Repetition

April is poetry month. Song writers are poets. Most poets use repetition. Repetition is an important tool for poets, song writers, and speech writers.

Why? Speakers, songwriters, and poets use repetition to give their writing rhythm, emphasis, and unity. Could rhyming be defined as the repetition or echoing of like sounds? I maintain that sound is what poetry and lyrics are all about, but there cannot be so much rhyming that a poem gets a singsong quality. Poems must appeal to or jar our sense of sound.

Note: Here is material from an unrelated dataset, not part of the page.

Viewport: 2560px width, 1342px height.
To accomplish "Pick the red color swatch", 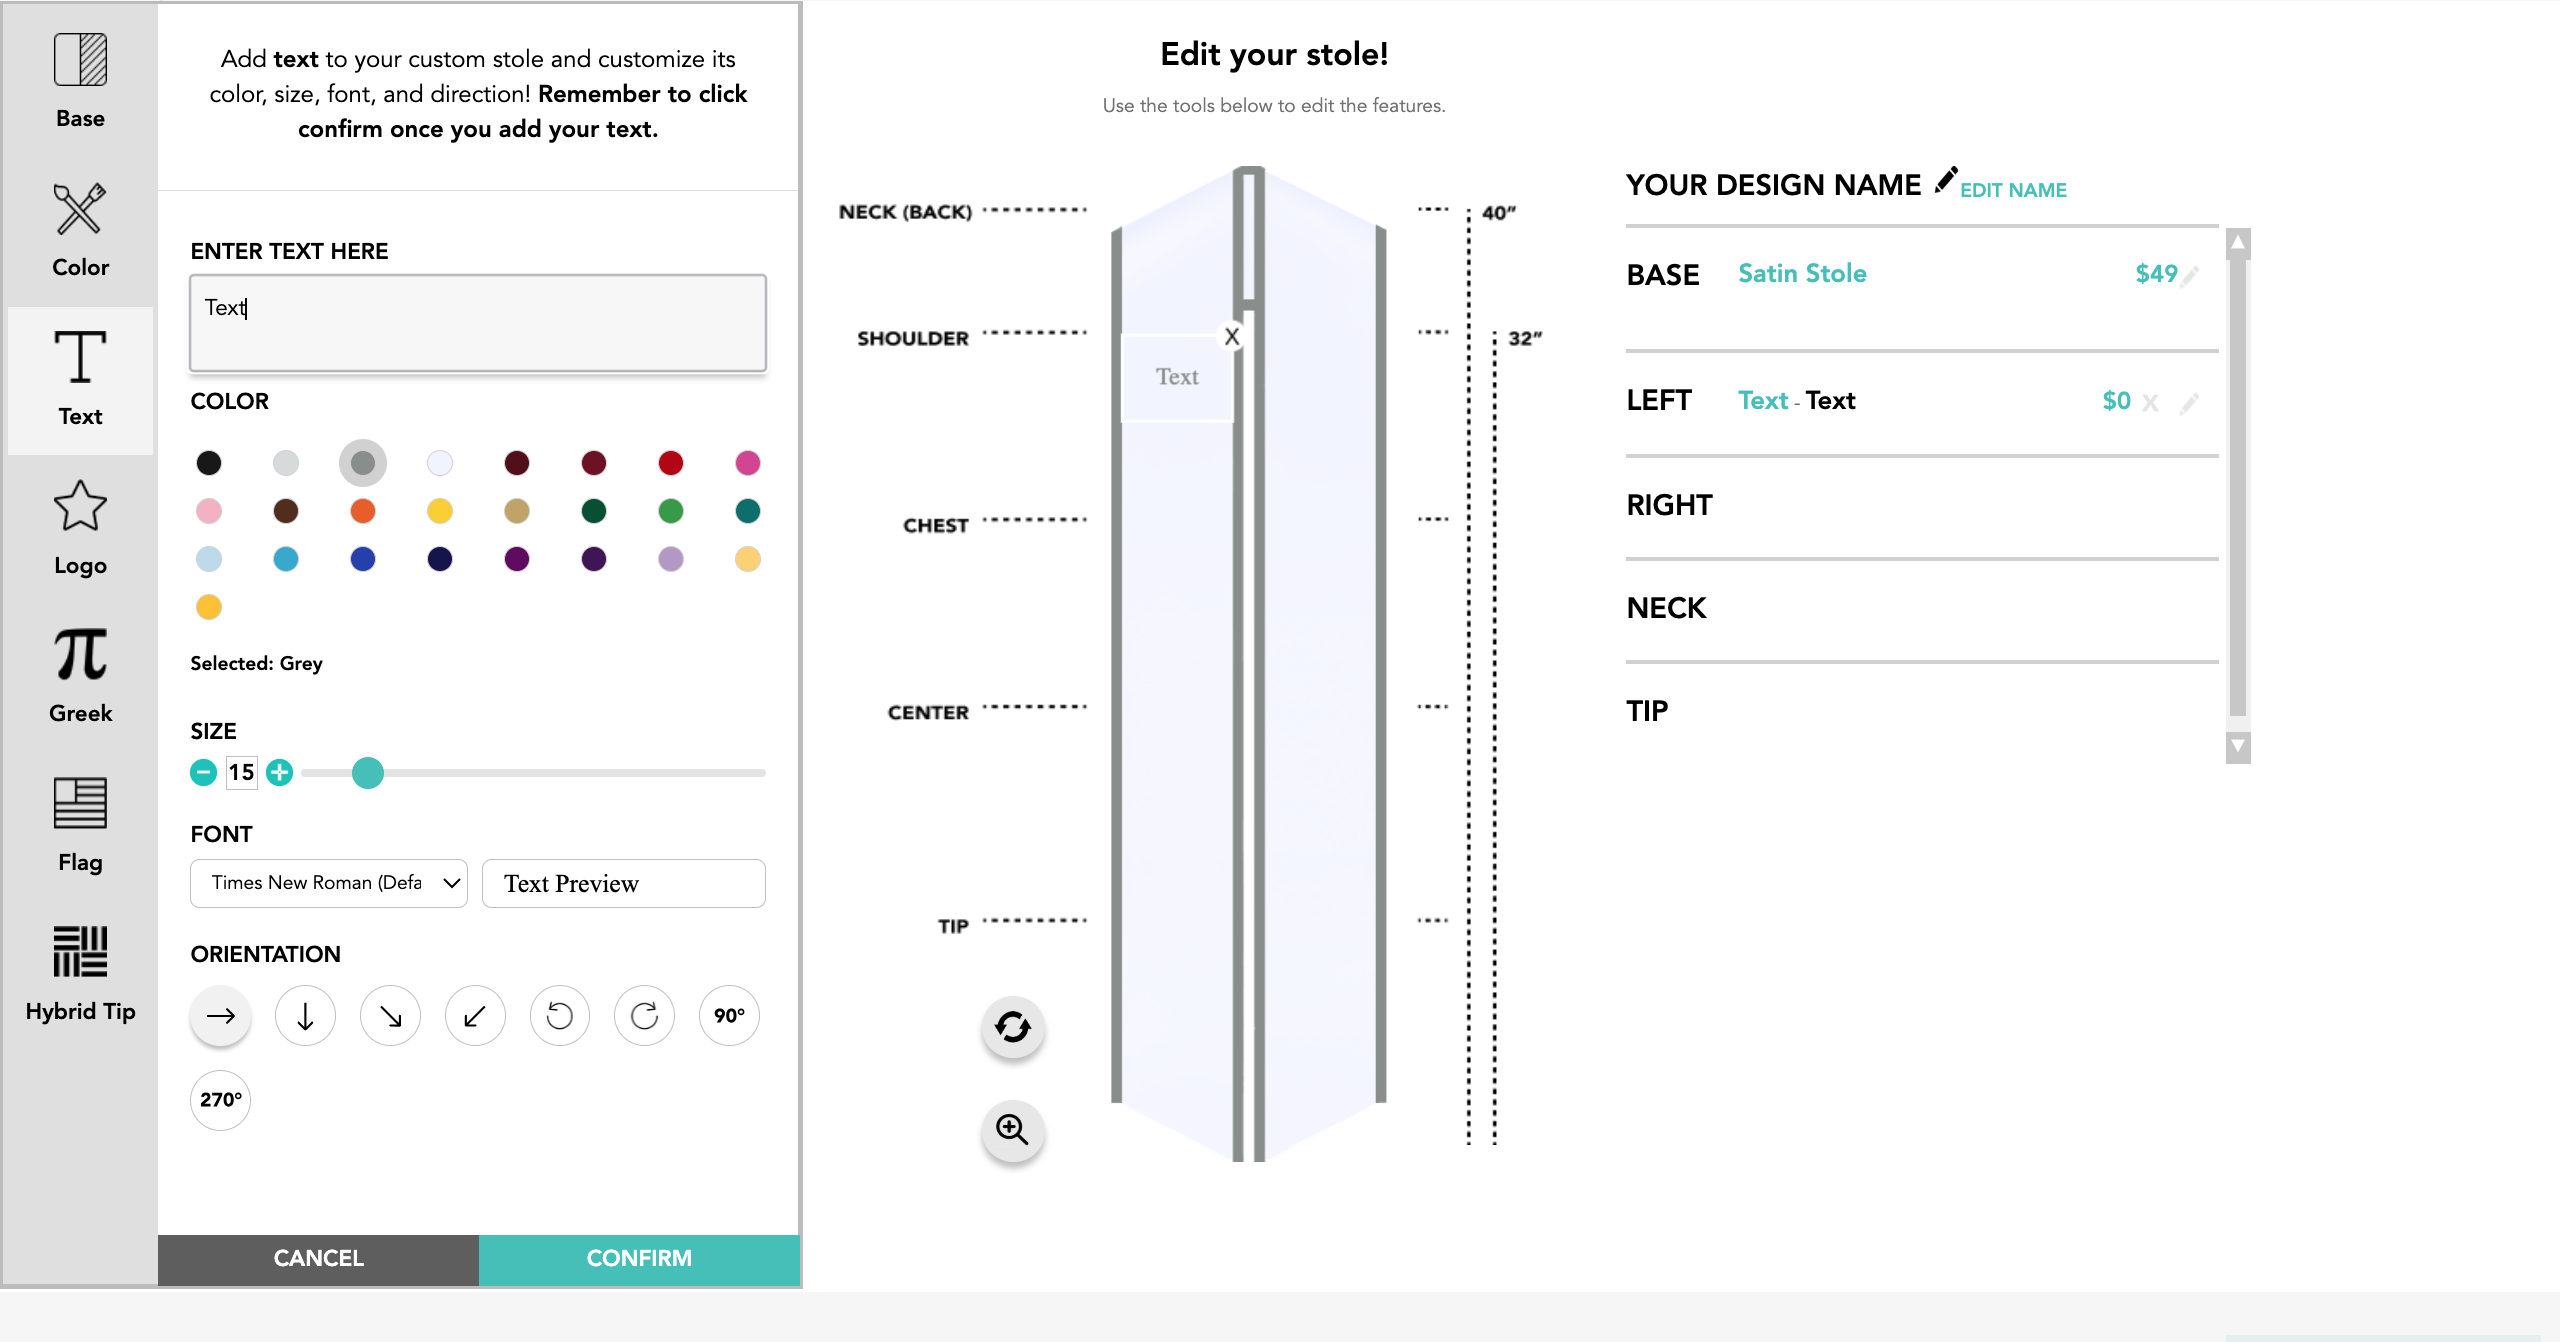I will coord(671,463).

Leonard Cohen, poet and lyricist, was most famous as the creator of “Hallelujah.” Saturday Night Live opened its first post-Trump election show with Kate McKinnon singing “Hallelujah.” According to one Newsweek article I read, there have been sixty renditions of the song, including the soundtrack for the movie Shrek. One of the primary techniques Cohen used in this song was repetition of the title. Repetition works when done well.

In his famous “I Have a Dream” speech, Dr. Martin Luther King, Jr. used eight units of parallelism and repetition. I believe these units of parallelism and repetition help make the speech memorable.

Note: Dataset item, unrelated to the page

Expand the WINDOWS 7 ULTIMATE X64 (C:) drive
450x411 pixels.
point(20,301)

Go back and look at and listen to some of your favorite songs and poems. Can you locate units of repetition? Did you find repetition of a word, phrase, or sentence?How do they give the song or poem a sense of rhythm, emphasis, and unity?

Repetition is important in many aspects of our lives. Can you find repetition in a favorite quilt? Is there a yearly repetition of the seasons? 

If you’re like me getting bored with the repetition of your days in quarantine, think about how repetitions in your daily life ground you and give you a sense of self. What repeated action do you cling to on a daily basis? My coffee keeps me going. Write a poem based on the repetition of your days practicing social distancing.